Taking this kind of action is how we will stay ahead of threats that move faster than any human can react. Cyber resilience isn’t just a technology issue; it’s a team sport.
Every cyber incident should serve as a catalyst for strengthening public-private collaboration, investing in threat-informed training, and building muscle memory for cyber defense.
Proactive threat hunting
Cyber hygiene is crucial, but it is not the only step that needs to be taken. Organizations must assume a breach has already occurred and actively hunt for it. This means going beyond waiting for alarms and instead searching for the subtle behavioral anomalies that indicate an adversary is quietly moving through the network, as Salt Typhoon does so effectively.

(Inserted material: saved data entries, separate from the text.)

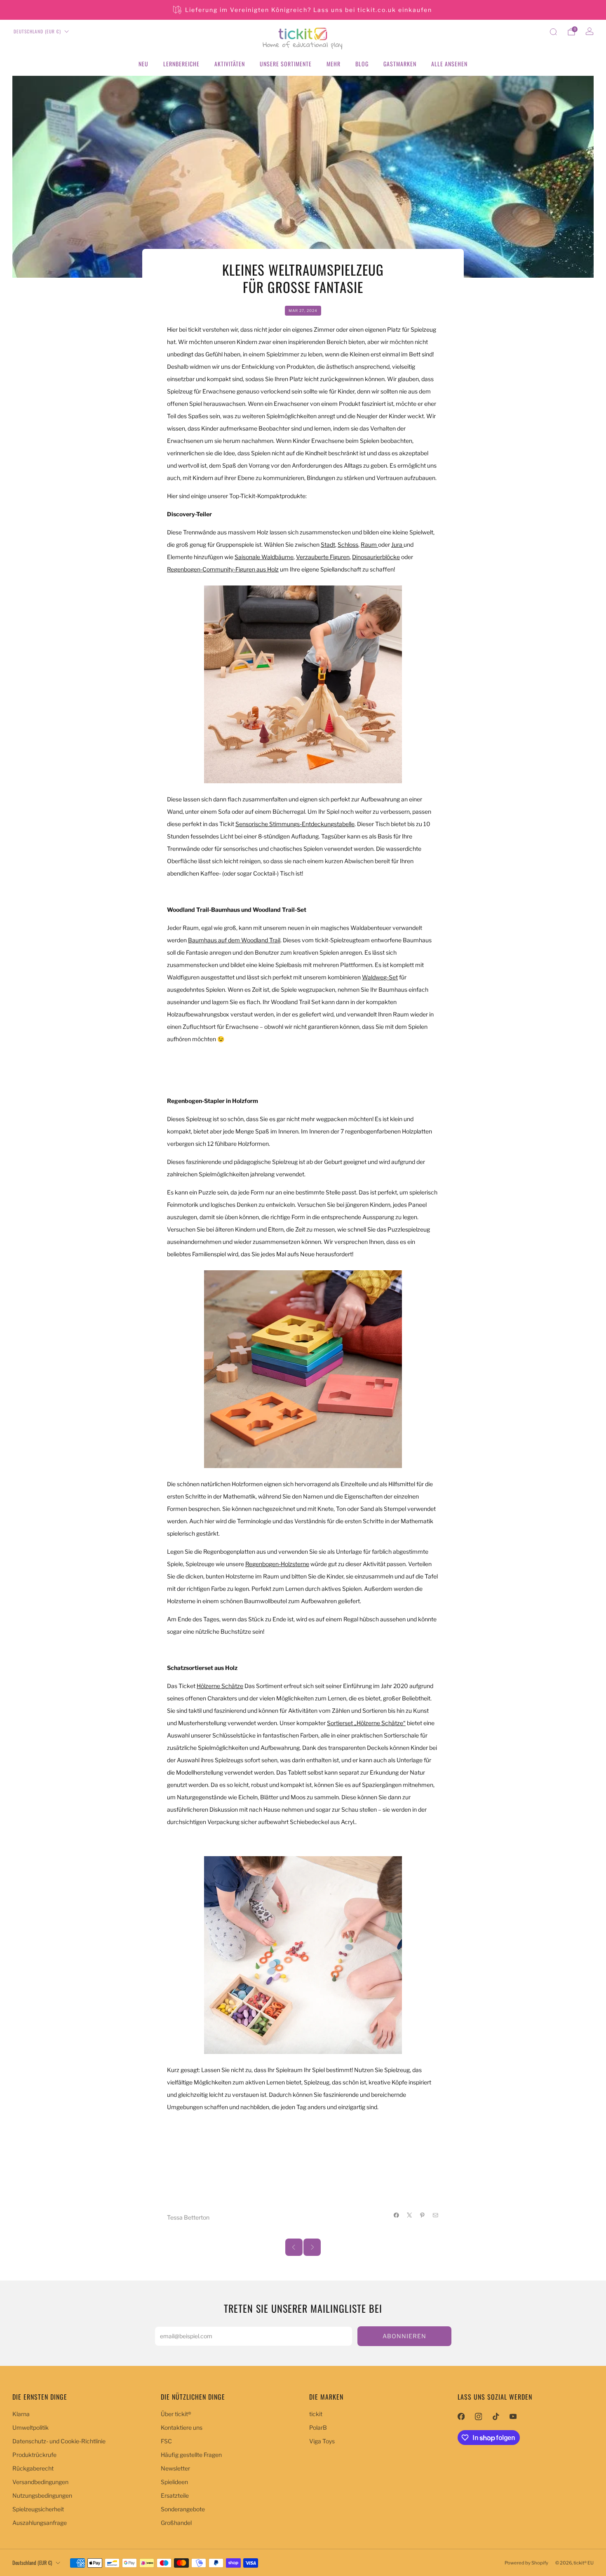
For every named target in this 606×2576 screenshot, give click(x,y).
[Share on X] (409, 2215)
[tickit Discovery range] (303, 684)
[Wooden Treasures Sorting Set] (303, 1955)
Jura (397, 544)
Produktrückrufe (34, 2454)
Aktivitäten (229, 63)
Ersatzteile (175, 2495)
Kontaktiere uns (181, 2427)
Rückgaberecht (33, 2468)
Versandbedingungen (40, 2481)
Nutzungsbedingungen (42, 2495)
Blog (362, 63)
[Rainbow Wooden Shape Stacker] (303, 1369)
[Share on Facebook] (396, 2215)
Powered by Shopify (526, 2563)
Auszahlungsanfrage (39, 2522)
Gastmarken (399, 63)
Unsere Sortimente (286, 63)
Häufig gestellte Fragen (191, 2454)
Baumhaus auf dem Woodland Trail (234, 940)
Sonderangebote (183, 2509)
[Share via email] (435, 2215)
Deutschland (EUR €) (37, 31)
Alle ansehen (449, 63)
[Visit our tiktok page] (495, 2416)
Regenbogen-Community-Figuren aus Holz (223, 569)
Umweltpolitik (30, 2427)
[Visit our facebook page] (461, 2416)
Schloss (348, 544)
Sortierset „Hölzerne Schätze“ (366, 1722)
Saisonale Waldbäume (264, 556)
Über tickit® (176, 2413)
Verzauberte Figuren (323, 556)
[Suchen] (553, 32)
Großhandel (176, 2522)
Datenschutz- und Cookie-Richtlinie (59, 2441)
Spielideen (174, 2481)
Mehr (333, 63)
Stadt (328, 544)
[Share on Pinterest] (422, 2215)
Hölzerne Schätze (220, 1685)
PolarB (318, 2427)
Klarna (21, 2413)
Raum (369, 544)
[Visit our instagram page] (478, 2416)
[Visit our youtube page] (512, 2416)
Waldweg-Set (380, 977)
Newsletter (175, 2468)
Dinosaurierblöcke (376, 556)
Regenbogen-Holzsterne (277, 1563)
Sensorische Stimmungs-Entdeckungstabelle (295, 823)
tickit (315, 2413)
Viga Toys (322, 2441)
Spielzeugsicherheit (38, 2509)
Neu (143, 63)
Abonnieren (404, 2335)
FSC (166, 2441)
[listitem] (303, 10)
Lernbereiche (181, 63)
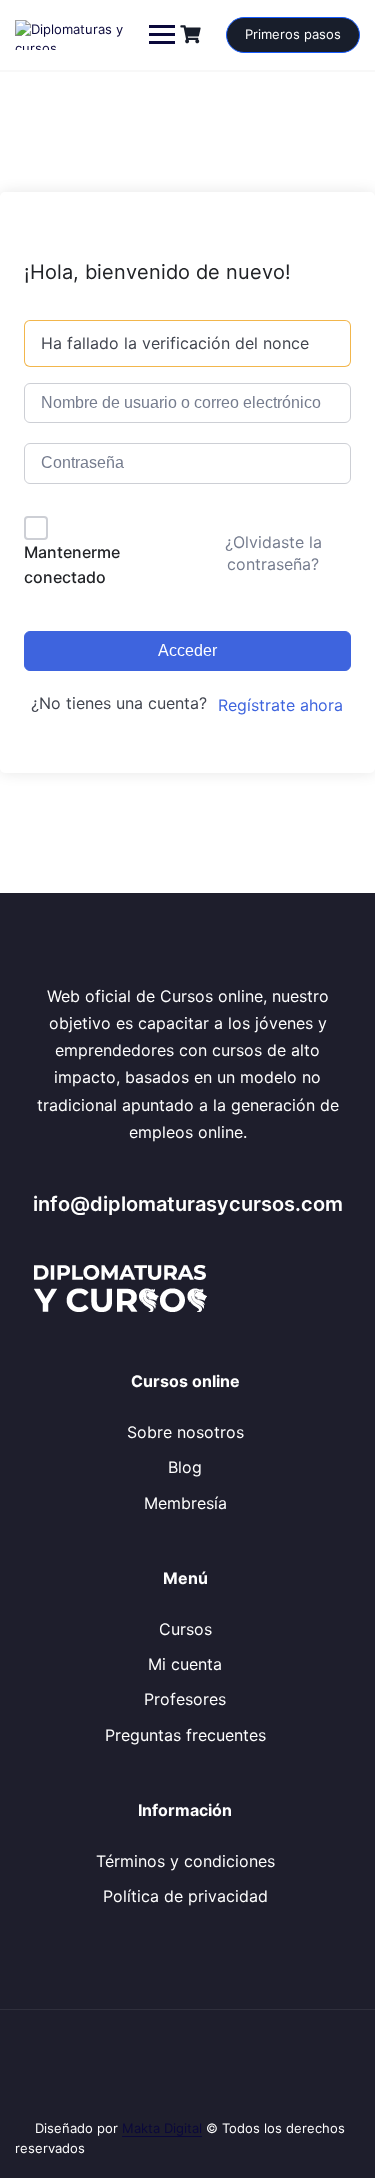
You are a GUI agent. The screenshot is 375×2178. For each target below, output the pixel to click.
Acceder (187, 650)
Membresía (185, 1503)
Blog (185, 1467)
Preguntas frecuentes (185, 1735)
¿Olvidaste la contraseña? (273, 553)
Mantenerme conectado (72, 565)
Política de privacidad (185, 1896)
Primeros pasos (293, 34)
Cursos (185, 1629)
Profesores (185, 1699)
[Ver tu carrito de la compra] (193, 34)
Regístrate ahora (280, 705)
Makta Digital (162, 2128)
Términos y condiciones (185, 1861)
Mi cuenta (185, 1664)
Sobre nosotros (185, 1432)
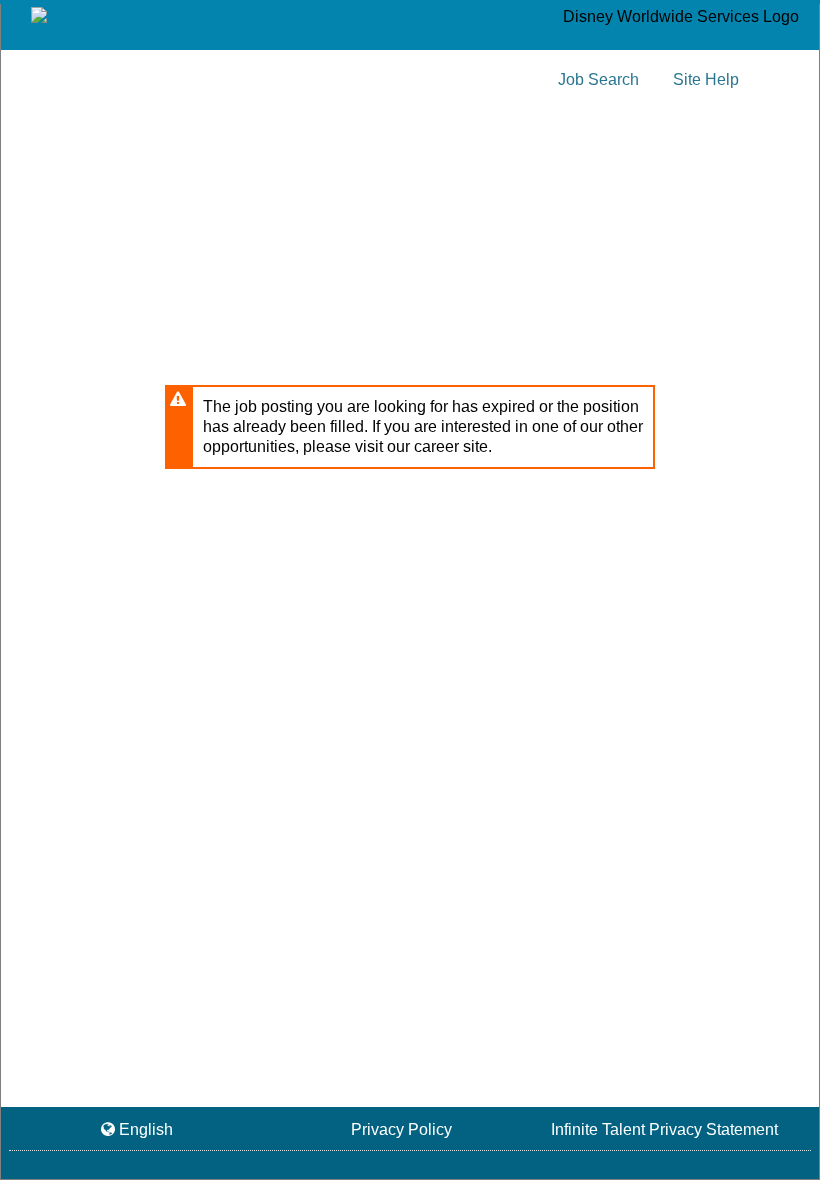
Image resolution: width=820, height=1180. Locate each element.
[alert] (410, 427)
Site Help (706, 79)
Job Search (598, 79)
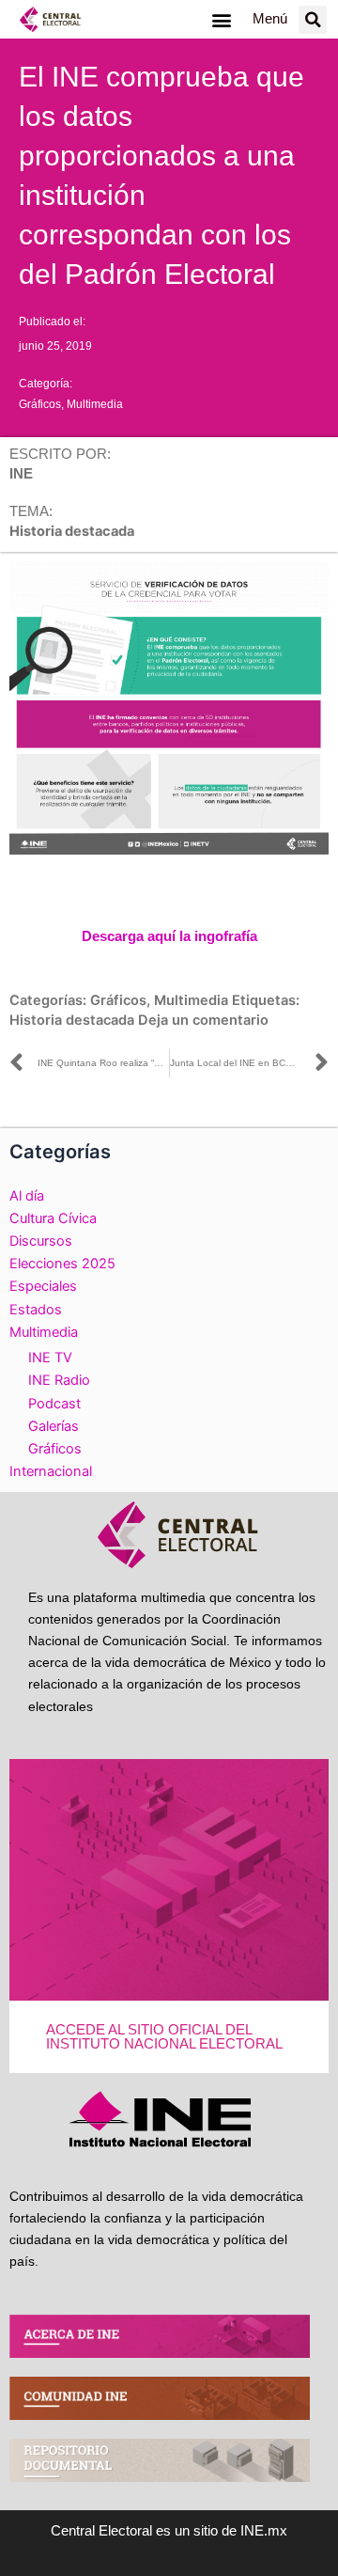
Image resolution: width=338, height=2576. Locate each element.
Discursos (40, 1241)
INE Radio (59, 1380)
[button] (221, 19)
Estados (35, 1309)
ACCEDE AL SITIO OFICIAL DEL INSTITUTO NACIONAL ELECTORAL (164, 2036)
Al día (26, 1195)
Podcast (54, 1403)
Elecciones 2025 (62, 1263)
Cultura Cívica (53, 1218)
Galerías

These types of adversaries are incredibly hard to stop without a strong background in offensive and defensive cyber tactics at the Advanced Persistent Threat (APT) level, and we’re seeing Fortune 500s, global government organizations, critical infrastructure, and even some IT and cyber software-focused companies struggle to combat these rising threats on their own.
Many organizations of all sizes and levels are struggling with technical debt that’s weighing down their cyber defense operations and ruining the ROI that should come from investing in new security tools. New security tools aren’t always the answer, and facing a nation-state-level threat actor on your own can be impossible. A good, trusted partner that knows your operations and knows the operations of your enemies can be critical in combating these threats.
Forgotten network devices are prime targets for our adversaries, and traditional reactive defenses are no longer enough. Organizations can’t protect what they don’t know they have, and they can’t evict an intruder they aren’t actively looking for.
Now is the moment to get serious about cyber resilience. That means going beyond traditional cybersecurity and moving toward a full-spectrum cyber posture as an industry, where offensive insights, defensive operations, and AI-driven capabilities all operate in sync, in real time.
Nick Carroll is a cyber incident response manager at Nightwing.